● **Exercise aim**:
Express the records as a JSON list of strings, one per line, skipping blank lines. Start at the line containing "Click table scroll right arrow" and continue through the end of the records, leaving the pictures out.

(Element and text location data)
(begin)
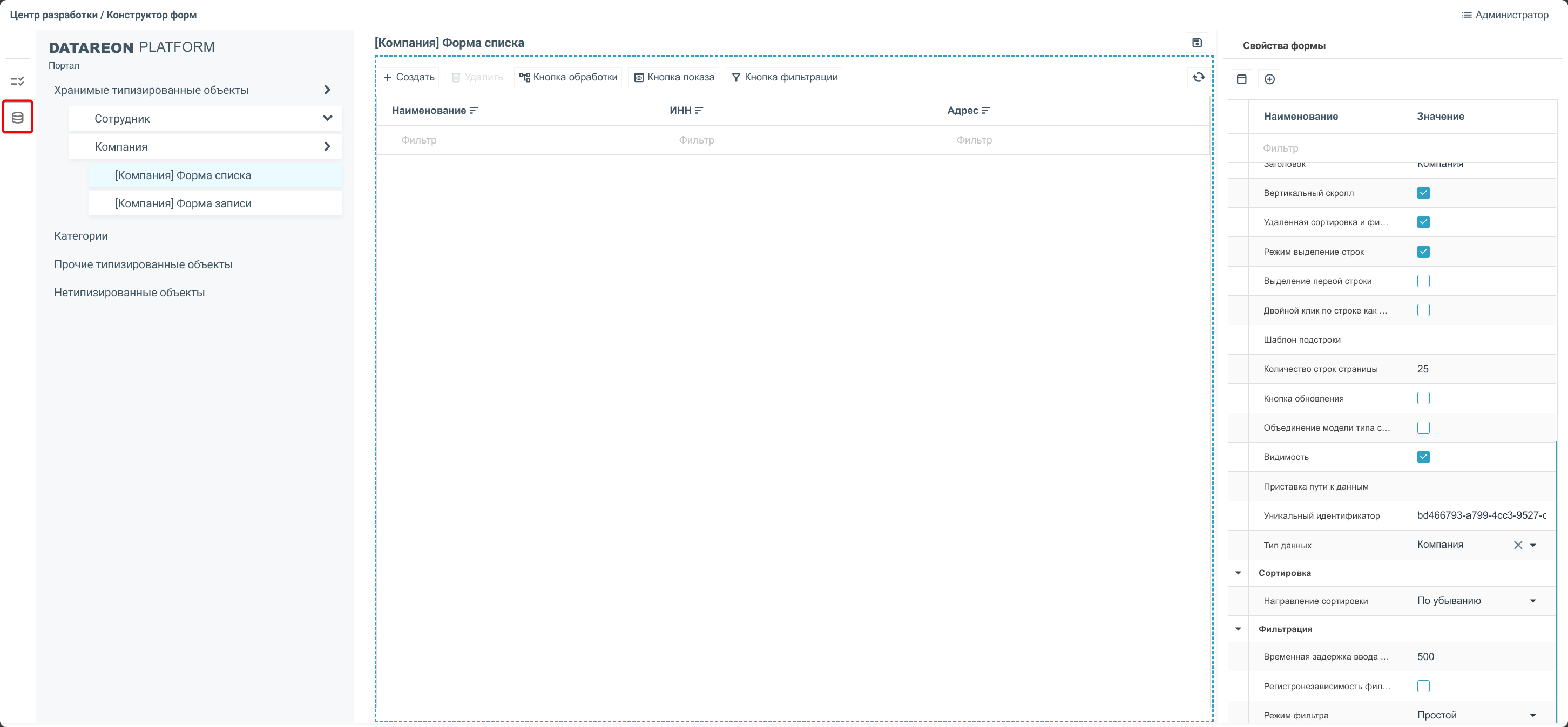Select [Компания] Форма записи item
This screenshot has width=1568, height=727.
pos(183,204)

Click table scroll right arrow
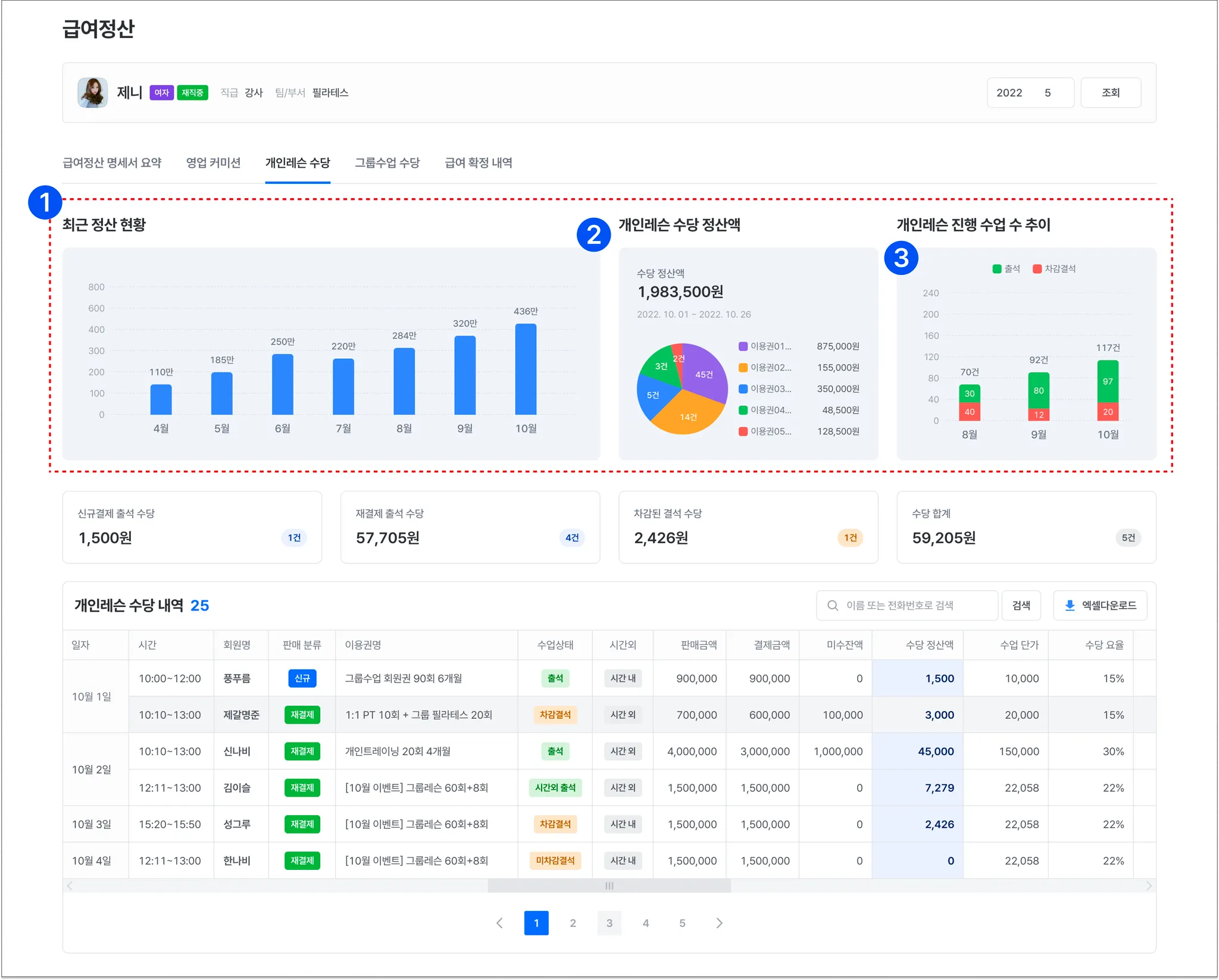tap(1148, 886)
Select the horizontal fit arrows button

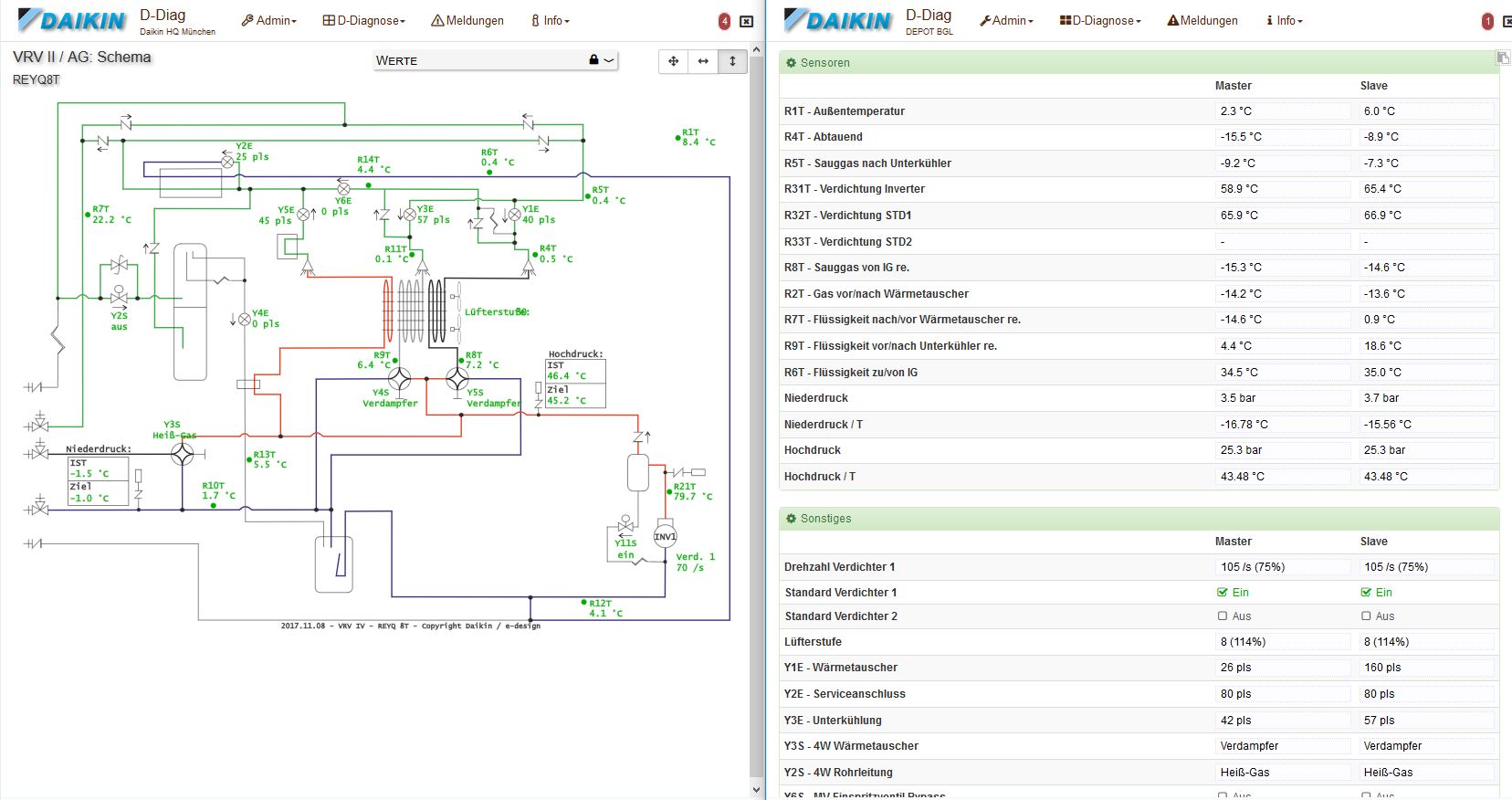703,61
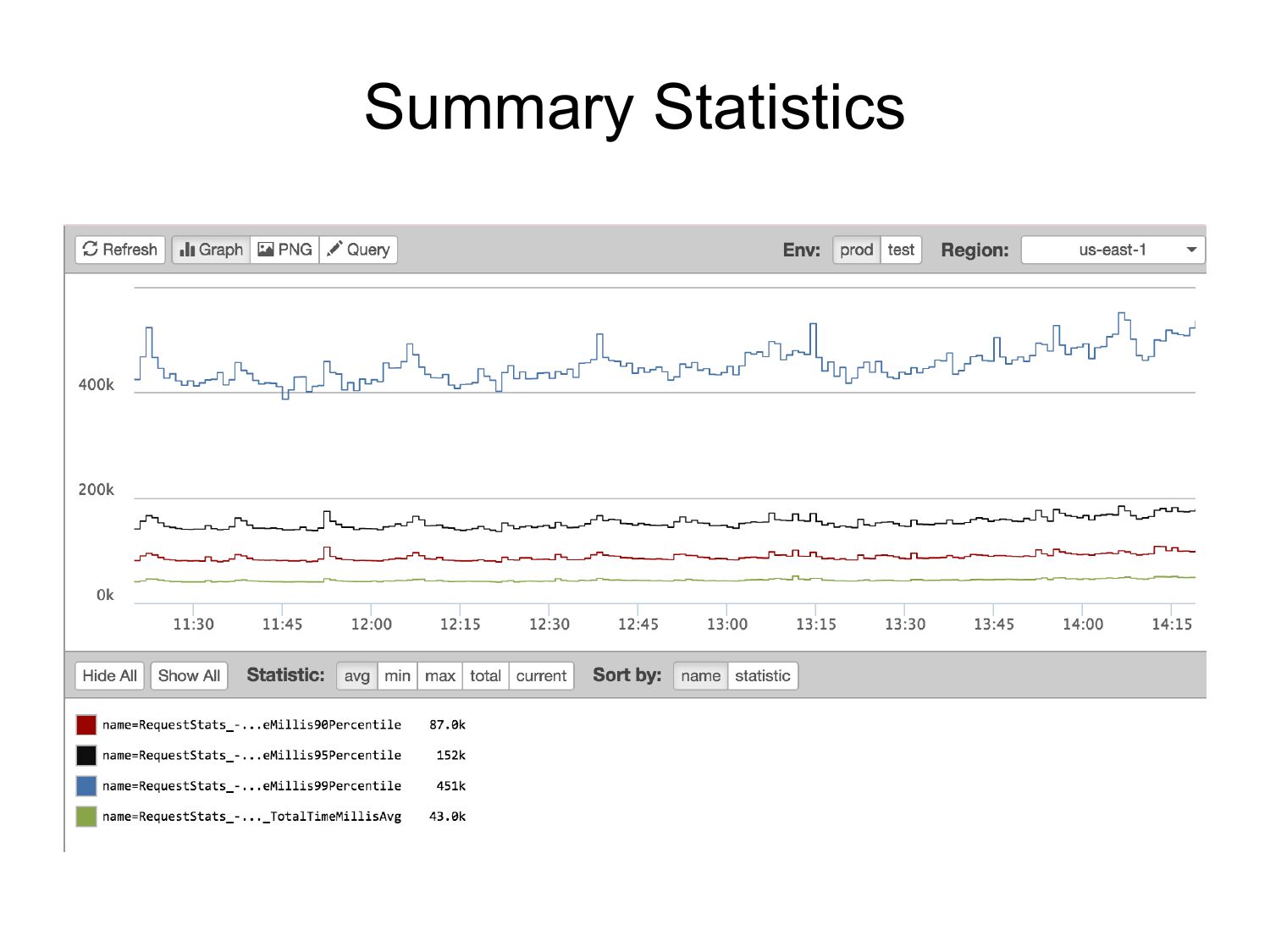Switch to Graph view
Screen dimensions: 1270x952
[x=212, y=250]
(end)
● **Exercise solution**:
[
  "Click table scroll right arrow",
  "tap(1148, 886)",
  "Select the horizontal fit arrows button",
  "703,61",
  "Switch to Graph view",
  "Screen dimensions: 1270x952",
  "[x=212, y=250]"
]